About this exercise: Among the entries below, which lines include the string "will"? Show each one.

____ Task data

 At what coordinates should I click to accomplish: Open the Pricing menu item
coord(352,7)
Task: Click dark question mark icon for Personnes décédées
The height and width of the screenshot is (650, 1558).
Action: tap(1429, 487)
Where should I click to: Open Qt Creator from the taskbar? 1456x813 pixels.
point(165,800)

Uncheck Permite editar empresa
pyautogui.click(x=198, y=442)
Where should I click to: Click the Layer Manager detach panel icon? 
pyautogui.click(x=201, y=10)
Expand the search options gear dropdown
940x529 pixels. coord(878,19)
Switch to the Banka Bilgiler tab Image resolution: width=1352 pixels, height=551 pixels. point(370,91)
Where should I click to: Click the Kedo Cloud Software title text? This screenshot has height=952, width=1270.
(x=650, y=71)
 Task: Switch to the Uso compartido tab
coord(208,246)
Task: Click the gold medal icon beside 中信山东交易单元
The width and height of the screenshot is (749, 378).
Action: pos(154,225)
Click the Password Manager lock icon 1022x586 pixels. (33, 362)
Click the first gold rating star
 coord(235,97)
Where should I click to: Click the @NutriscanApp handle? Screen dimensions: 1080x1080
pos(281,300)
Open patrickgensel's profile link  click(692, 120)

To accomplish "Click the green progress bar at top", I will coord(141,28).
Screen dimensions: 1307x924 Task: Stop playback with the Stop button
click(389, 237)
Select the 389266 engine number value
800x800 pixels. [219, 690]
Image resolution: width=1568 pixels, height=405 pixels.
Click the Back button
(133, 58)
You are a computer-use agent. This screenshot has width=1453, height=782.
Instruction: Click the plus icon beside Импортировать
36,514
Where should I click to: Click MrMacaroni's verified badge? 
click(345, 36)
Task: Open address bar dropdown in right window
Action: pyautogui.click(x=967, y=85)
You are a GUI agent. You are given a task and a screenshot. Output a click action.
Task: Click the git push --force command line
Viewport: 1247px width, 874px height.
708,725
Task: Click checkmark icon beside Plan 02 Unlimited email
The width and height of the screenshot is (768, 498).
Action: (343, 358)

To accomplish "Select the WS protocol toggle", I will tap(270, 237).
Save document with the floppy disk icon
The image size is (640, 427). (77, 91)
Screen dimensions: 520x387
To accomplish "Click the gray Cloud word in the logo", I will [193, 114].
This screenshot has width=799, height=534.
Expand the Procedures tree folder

________

Exercise result:
To accomplish "Click the green progress bar at top", I will coord(141,28).
To accomplish "Select the WS protocol toggle", I will tap(270, 237).
To accomplish "Click the gray Cloud word in the logo", I will [193, 114].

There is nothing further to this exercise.